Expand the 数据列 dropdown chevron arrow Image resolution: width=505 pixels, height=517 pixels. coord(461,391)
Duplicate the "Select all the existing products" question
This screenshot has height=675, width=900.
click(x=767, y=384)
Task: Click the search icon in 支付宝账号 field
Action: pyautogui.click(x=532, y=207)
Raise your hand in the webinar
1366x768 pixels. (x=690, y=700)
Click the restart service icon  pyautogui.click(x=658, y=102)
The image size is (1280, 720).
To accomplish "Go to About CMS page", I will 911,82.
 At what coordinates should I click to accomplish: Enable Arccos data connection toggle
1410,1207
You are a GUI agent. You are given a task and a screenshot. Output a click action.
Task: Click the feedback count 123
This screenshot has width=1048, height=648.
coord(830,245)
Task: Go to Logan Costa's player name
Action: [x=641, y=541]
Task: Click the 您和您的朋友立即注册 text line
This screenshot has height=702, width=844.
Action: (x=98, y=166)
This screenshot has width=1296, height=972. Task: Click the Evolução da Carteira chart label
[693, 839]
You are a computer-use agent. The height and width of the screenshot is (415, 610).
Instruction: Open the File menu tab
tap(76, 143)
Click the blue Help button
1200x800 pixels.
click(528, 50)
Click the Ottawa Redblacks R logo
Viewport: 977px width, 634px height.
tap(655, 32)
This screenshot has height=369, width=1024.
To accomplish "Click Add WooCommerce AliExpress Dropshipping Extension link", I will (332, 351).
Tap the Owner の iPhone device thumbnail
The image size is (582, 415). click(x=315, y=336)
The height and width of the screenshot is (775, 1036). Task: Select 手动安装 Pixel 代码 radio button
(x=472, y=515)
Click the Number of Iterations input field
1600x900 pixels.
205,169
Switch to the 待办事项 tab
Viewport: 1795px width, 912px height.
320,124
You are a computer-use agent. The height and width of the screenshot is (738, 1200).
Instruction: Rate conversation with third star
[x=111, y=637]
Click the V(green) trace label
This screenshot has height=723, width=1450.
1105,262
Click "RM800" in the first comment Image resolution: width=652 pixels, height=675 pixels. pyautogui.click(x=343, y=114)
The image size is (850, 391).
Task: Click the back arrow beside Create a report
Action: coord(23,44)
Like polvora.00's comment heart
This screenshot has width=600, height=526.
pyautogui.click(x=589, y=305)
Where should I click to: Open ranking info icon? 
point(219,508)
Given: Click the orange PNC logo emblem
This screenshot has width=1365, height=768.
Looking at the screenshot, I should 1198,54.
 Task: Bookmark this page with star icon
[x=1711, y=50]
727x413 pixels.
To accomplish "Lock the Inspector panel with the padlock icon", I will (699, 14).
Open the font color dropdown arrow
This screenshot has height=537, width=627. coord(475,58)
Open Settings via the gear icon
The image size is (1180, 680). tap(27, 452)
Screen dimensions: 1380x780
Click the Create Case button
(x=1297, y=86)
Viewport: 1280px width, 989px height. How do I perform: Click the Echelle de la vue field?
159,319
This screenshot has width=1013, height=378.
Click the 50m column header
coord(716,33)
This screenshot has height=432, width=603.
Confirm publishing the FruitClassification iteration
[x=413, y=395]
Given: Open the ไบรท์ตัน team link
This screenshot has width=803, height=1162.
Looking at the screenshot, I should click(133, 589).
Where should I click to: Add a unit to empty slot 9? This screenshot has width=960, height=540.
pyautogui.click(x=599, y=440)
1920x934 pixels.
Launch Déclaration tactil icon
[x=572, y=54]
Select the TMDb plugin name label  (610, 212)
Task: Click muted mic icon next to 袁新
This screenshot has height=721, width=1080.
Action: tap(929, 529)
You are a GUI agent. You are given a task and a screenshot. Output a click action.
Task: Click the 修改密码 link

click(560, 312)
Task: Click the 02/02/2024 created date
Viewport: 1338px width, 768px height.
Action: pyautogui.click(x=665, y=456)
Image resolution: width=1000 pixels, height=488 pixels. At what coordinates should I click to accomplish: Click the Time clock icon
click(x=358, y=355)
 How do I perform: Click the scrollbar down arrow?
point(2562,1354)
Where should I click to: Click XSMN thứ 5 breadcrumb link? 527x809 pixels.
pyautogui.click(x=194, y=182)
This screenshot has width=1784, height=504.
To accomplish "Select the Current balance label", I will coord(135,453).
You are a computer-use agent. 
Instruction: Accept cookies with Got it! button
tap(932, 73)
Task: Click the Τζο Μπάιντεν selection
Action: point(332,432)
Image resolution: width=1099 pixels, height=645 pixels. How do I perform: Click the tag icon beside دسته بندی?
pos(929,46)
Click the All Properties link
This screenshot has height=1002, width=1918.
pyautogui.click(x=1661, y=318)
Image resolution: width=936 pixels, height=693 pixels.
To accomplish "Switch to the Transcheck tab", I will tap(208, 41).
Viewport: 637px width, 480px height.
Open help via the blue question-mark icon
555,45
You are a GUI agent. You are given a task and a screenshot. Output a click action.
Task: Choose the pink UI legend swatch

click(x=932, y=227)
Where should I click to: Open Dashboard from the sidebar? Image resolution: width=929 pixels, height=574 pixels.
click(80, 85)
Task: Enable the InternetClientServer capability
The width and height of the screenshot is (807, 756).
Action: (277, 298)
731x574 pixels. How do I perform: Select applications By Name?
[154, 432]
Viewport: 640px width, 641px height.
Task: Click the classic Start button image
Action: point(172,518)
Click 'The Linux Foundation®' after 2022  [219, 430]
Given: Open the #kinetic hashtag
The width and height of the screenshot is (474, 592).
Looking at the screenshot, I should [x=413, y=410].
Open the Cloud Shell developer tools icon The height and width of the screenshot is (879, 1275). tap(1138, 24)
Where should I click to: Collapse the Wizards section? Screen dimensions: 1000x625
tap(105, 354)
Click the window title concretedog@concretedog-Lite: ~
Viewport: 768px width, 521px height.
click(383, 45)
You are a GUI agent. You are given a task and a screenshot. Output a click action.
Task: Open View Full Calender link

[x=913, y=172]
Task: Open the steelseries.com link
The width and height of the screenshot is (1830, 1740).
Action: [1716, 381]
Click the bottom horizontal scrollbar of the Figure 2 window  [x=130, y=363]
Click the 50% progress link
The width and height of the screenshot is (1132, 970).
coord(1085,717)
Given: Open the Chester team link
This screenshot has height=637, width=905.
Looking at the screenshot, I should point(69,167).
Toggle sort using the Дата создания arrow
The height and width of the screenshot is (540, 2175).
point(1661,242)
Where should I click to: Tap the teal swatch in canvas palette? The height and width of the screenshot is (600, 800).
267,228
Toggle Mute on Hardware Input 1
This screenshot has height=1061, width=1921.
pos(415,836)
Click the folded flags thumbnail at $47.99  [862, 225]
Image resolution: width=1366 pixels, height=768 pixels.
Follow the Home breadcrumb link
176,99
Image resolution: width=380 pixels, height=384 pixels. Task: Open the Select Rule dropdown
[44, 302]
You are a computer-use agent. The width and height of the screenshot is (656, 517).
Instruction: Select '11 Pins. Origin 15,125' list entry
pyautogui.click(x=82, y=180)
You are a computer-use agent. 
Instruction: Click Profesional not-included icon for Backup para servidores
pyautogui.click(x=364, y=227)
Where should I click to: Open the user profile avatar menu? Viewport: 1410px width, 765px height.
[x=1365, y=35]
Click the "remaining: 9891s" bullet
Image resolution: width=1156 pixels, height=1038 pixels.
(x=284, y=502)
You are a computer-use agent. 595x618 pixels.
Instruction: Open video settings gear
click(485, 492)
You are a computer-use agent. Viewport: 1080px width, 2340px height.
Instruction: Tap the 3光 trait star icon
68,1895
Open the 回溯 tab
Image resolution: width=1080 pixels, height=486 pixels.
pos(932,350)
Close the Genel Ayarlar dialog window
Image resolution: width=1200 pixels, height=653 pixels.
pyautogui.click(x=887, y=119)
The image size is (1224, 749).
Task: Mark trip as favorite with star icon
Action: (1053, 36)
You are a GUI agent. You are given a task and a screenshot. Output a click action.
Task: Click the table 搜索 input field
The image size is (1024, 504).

*WHAT IS BEING ASKED*: The string "computer" marks the lines to copy; report each of them from the data above.

*REPLY TO THE EXERCISE*:
You are a computer-use agent. The height and width of the screenshot is (415, 610).
You are a computer-use agent. The height and width of the screenshot is (738, 1200).
You are a computer-use agent. 
You are a computer-use agent. The width and height of the screenshot is (656, 517).
You are a computer-use agent. 
You are a computer-use agent. 595x618 pixels.
You are a computer-use agent. Viewport: 1080px width, 2340px height.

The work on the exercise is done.